ASSIGNMENT —
Put everything from the line containing "This screenshot has" down to the line containing "(712, 681)." into a Markdown table with the columns Row and Line, one numbered row per line and no blank lines. Cover only those items, and leave the pictures out.

THE INPUT —
•••••
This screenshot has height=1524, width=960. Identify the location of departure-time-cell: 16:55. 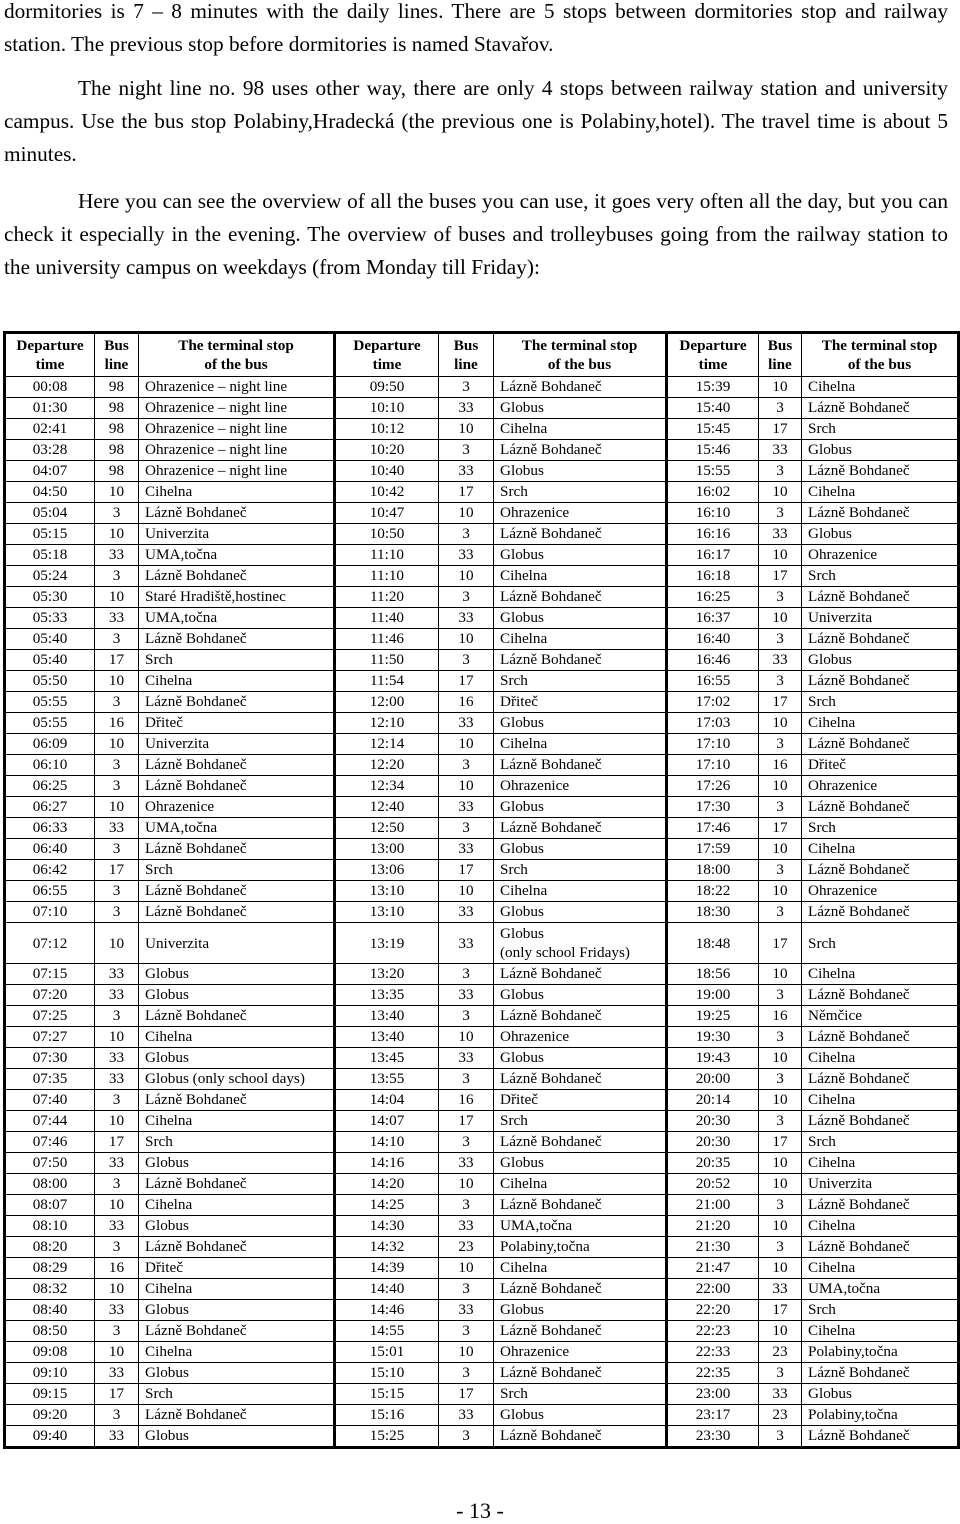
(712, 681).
•••••
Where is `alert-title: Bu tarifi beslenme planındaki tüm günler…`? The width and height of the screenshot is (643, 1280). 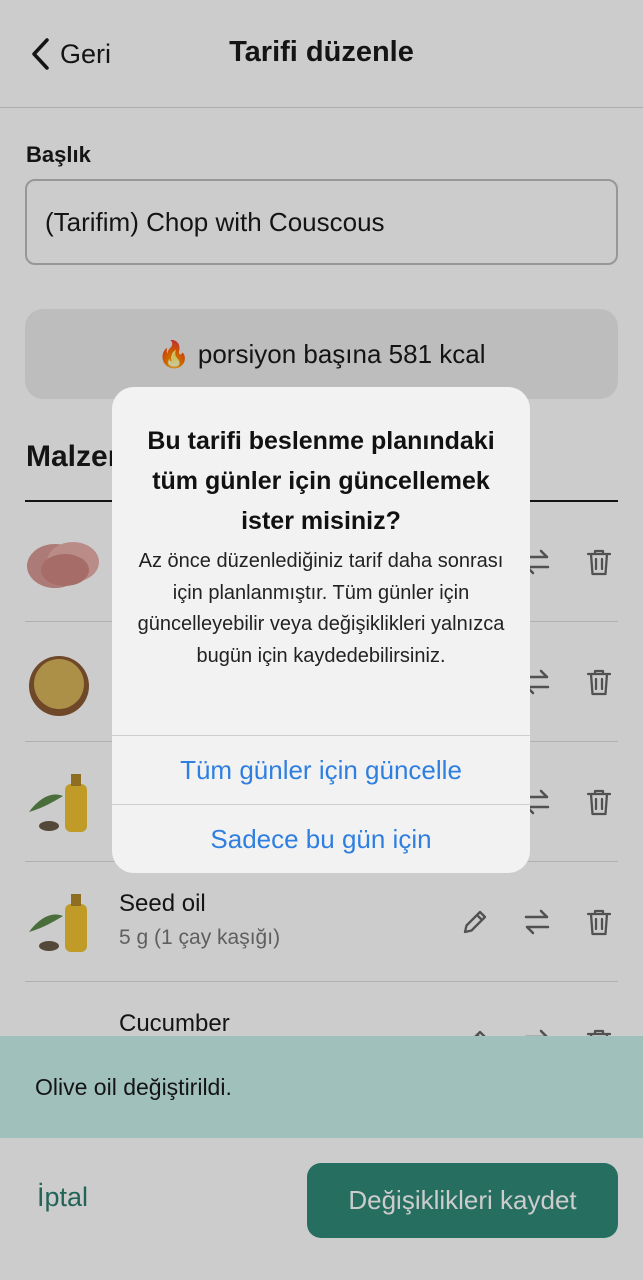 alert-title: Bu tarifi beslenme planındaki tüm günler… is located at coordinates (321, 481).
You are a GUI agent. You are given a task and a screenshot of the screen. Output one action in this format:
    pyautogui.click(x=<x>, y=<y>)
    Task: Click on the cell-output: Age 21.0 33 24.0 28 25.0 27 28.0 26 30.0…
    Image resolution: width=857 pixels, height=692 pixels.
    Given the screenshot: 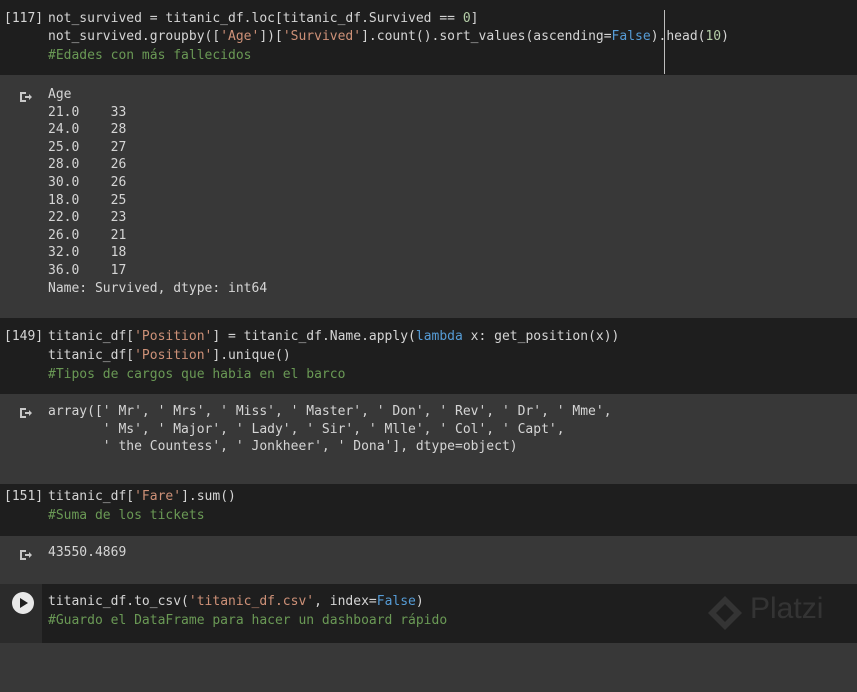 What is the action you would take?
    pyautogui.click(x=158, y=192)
•••••
TASK RESPONSE —
| Row | Line |
|---|---|
| 1 | This screenshot has height=1524, width=960. Identify the location of departure-time-cell: 16:55.  |
| 2 | (712, 681). |